De acordo com o documento, assinado pelo secretário de Estado Adjunto, do Trabalho e da Formação Profissional, Miguel Cabrita, trata-se de uma “medida excecional e temporária” que visa salvaguardar a viabilidade das empresas e outras entidades empregadoras beneficiárias dos apoios do Estado.

Assim, nas situações em que ocorreu a descida do nível de emprego por parte das entidades que estão sujeitas ao dever de manutenção de nível de emprego, “é concedido um prazo máximo de 12 meses para reposição do mesmo, desde que a entidade tenha observado o cumprimento desse dever até 31 de janeiro de 2020”.

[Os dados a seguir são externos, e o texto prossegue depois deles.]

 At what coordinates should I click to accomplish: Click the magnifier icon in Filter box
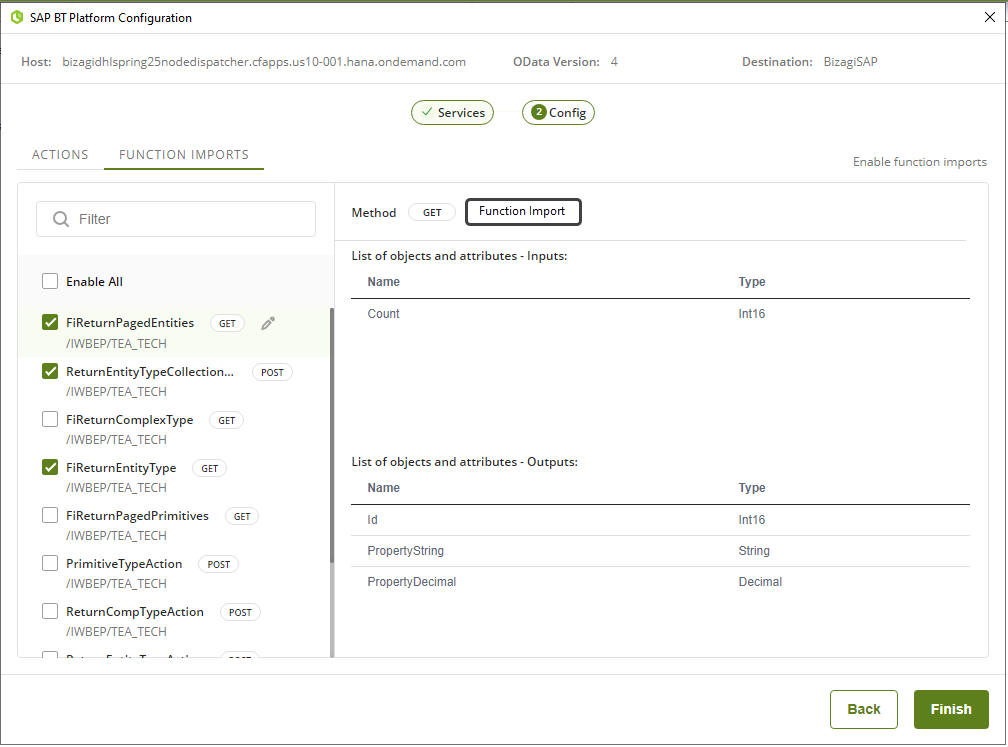click(61, 219)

Em causa estão os apoios tais como Contrato-Emprego, o Contrato-Geração, o Prémio ao emprego concedido no âmbito dos Estágios Profissionais, a medida CONVERTE+ e os programas no âmbito do empreendedorismo, como o Programa de Apoio ao Empreendedorismo e à Criação do Próprio Emprego (PAECPE) e o Investe Jovem.

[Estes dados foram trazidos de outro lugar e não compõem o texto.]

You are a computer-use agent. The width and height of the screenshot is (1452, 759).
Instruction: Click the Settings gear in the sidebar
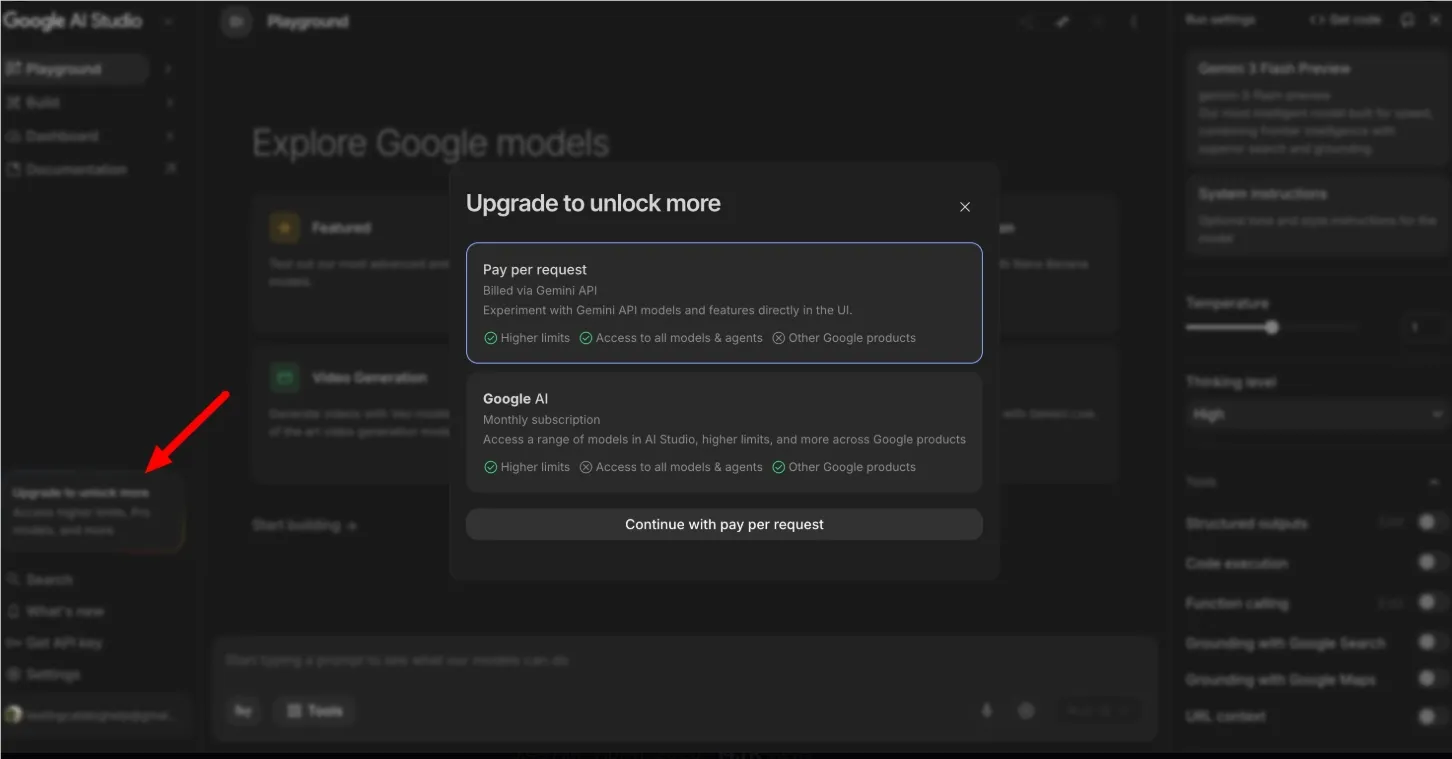[15, 675]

“Neste contexto de excecionalidade, urge tomar medidas também excecionais e temporárias que salvaguardem a viabilidade das empresas e outras entidades empregadoras beneficiárias dos apoios financeiros públicos acima citados, de forma a evitar situações de incumprimento e restituição de apoios, tendo em vista garantir a proteção das empresas e dos seus trabalhadores”, refere o documento.

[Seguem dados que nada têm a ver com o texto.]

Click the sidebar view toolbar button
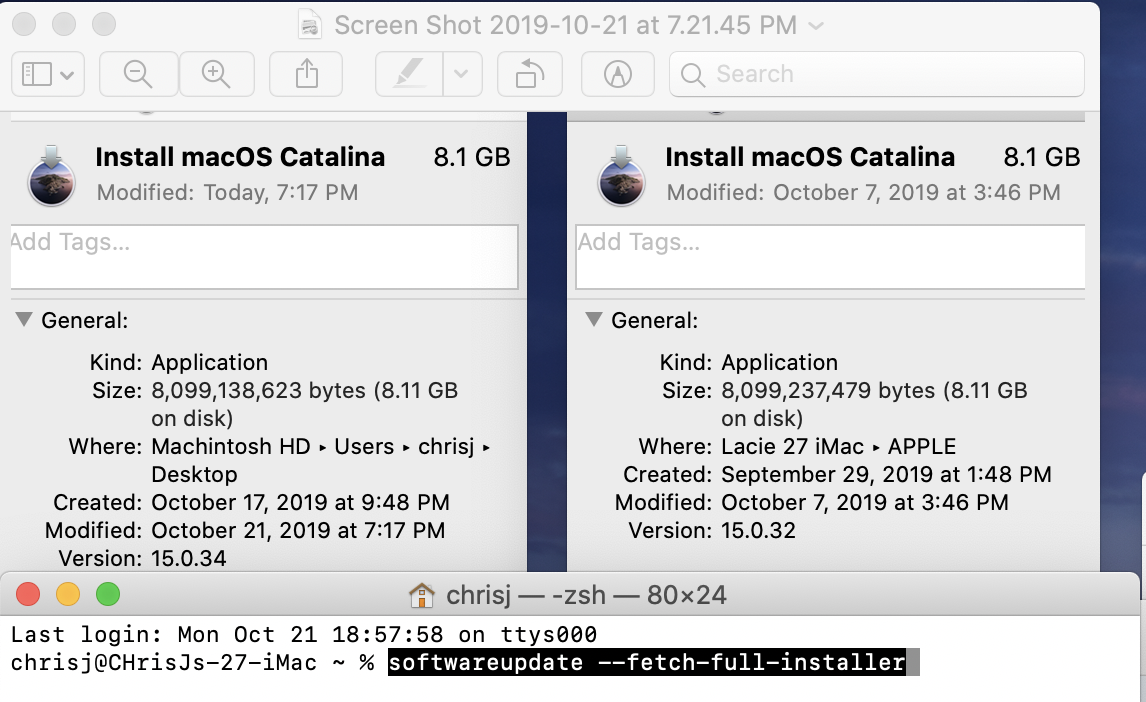The width and height of the screenshot is (1146, 702). 37,74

No contexto atual, lê-se, “uma parte significativa das empresas sofreu um forte impacto por via dos efeitos da pandemia, nomeadamente pela sujeição de vários setores de atividade económica ao dever de encerramento, pelas quebras de faturação significativas que muitas empresas sentiram ou pela interrupção das cadeias de abastecimento”.

“Em qualquer caso, e não obstante o papel decisivo de instrumentos como o chamado ‘lay-off simplificado’, regulado pelo Decreto-Lei n.º 10-G/2020, de 26 de março, na sua redação atual, ficou em muitas situações comprometida a capacidade das empresas de salvaguardar o nível de emprego, não sendo nesta fase possível antecipar com rigor qual o prazo necessário para o reporem, quando tenham ocorrido saídas conducentes à descida do nível de emprego relevante na relação com o IEFP, IP”, refere.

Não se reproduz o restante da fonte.